Franciscan Media
- Founded: 1970
- Country of origin: United States
- Headquarters location: Cincinnati, Ohio
- Publication types: Books, magazines, websites
- Nonfiction topics: Catholicism
- Owners: Order of Friars Minor, St. John the Baptist Province
- Official website: www.franciscanmedia.org

= Franciscan Media =

American Catholic media company

Franciscan Media, formerly St. Anthony Messenger Press, is a multimedia company comprising St. Anthony Messenger magazine, Franciscan Media and Servant books, Catholic Greetings, Saint of the Day, Minute Meditations, and AmericanCatholic.org, used by millions of people, primarily in the United States, but also worldwide.

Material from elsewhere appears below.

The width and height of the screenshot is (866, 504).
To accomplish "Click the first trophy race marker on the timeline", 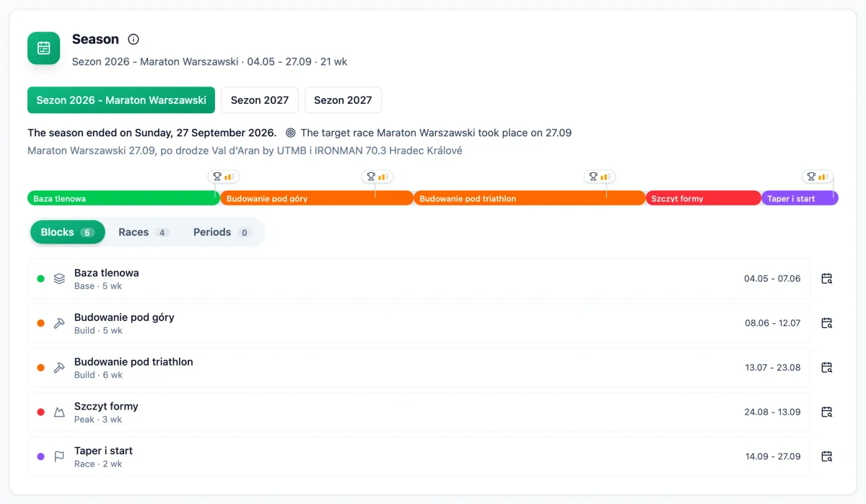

Located in Cincinnati, Ohio, Franciscan Media is a not-for-profit limited liability corporation (LLC) owned, financed, and operated by the Franciscan Friars of St. John the Baptist, a province of the worldwide Order of Friars Minor. Father Dan Kroger, OFM, is the CEO of Franciscan Media.

The Franciscans came to Cincinnati in 1844 from Tyrol (Austria) to minister to German-speaking immigrants. In 1876, the friars began publishing the German-language monthly Der Sendbote (German-American Messenger of the Sacred Heart). In 1892, the Franciscans introduced a new German-language St. Franciscus Bote.

In June 1893 the Franciscans of St. John the Baptist Province published the first copy of St. Anthony Messenger, for inspirational reading. It has continued uninterrupted publication since that time. It reached as many as 450,000 subscribers in the 1980s; today, at about 100,000 subscribers, it depends upon Internet and social media for its broad reach. The magazine has earned professional recognition for its design and editorial excellence.

In 1970, St. Anthony Messenger expanded its mission by launching St. Anthony Messenger Press to publish books, then audio and video publications. Those developed into today's line of digital products. An immensely popular parish handout product, Catholic Update, used by parishes across the United States for over 40 years, was sold in 2014. There were other handouts and parish products along the way.

In 2011, St. Anthony Messenger Press changed its name to Franciscan Media to better reflect the breadth of its mission. The company is a member of the Association of Catholic Publishers.

The mission of Franciscan Media is to "share God's love through thoughtful communications in the spirit of St. Francis."